*Selected text*:
# White Russia - 1918?



## muskrat89 (11 Dec 2003)

I thought Mike Dorosh, Danjanou, Mr. Smy, Spr Earl, et al might turn this into an interesting thread, since many probably haven‘t heard about it.. I know, I can do research, but some of the others may be interested to know about the Canadian Expedition to Siberia after WWI. My connection is that my Armoury was named after Maj John Winslow, 65th Overseas Battery, who was awarded the MC and Order of St Anne for his conduct in the field, while in Russia. Maj Winslow was from my home town of Woodstock, NB. 

OK guys - what do you know about our Siberian expedition? (Hopefully I have everything right, so far       )


----------



## winchable (11 Dec 2003)

I did a research paper on Canada‘s role in the rise of the Soviet Union.
This website was particularly helpful to me when I was trying to get started(Among others), I believe it is what you are referring to mustkrat.

  http://www.rootsweb.com/~canmil/siberia/siberia1.htm 

There are literally mountains of books I have on Soviet and Russian history staring at me, and in them I know there is a better commentary, but this is the best thing I could recall using that I wouldn‘t have to scan and email to you.

*Job 1*:
In the Siberian expedition thread, which unit did Maj John Winslow serve with?
*Job 2*:
Carry the Siberian expedition thread on from its last post.
The listing is separate material, unrelated to the Siberian expedition thread.

*Data section*:
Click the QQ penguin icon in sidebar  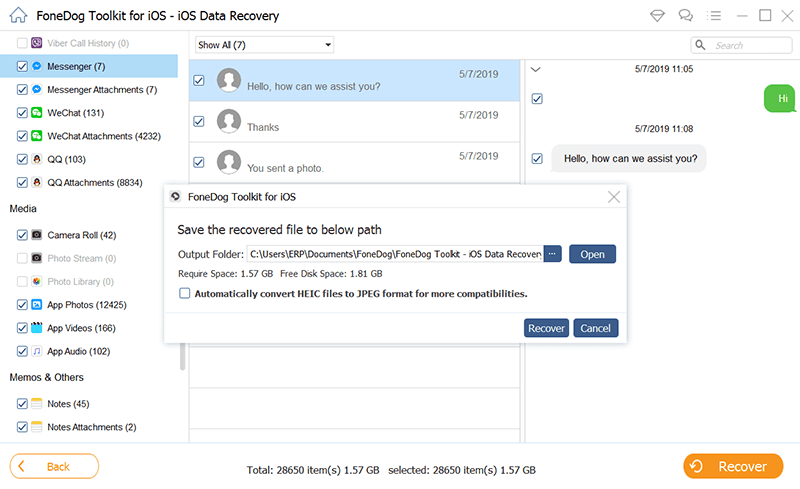point(36,159)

*Expected output 1*:
The 65th Overseas Battery.

*Expected output 2*:
----------



## JSA (11 Dec 2003)

I believe that the Siberia expedition was made up of the 259 & 260 bn‘s (the last two numbered battalions) part of the 16th brigade, who they were drawn from I don‘t know.  There was also a squadron of ‘Royal North West Mounted Police‘ along for the ride.  js


----------



## muskrat89 (11 Dec 2003)

Che - Not really needing any research. Just wanted to post a thread that was interesting, but not controversial


----------



## Michael OLeary (11 Dec 2003)

From Nicholson‘s "Canadian Expeditionary Force; 1914-1919", the organization for the Canadian Siberian Expeditionary Force, of nearly 5000 men,  is given as:

"B" Squadron R.N.W.M.P. (Cavalry)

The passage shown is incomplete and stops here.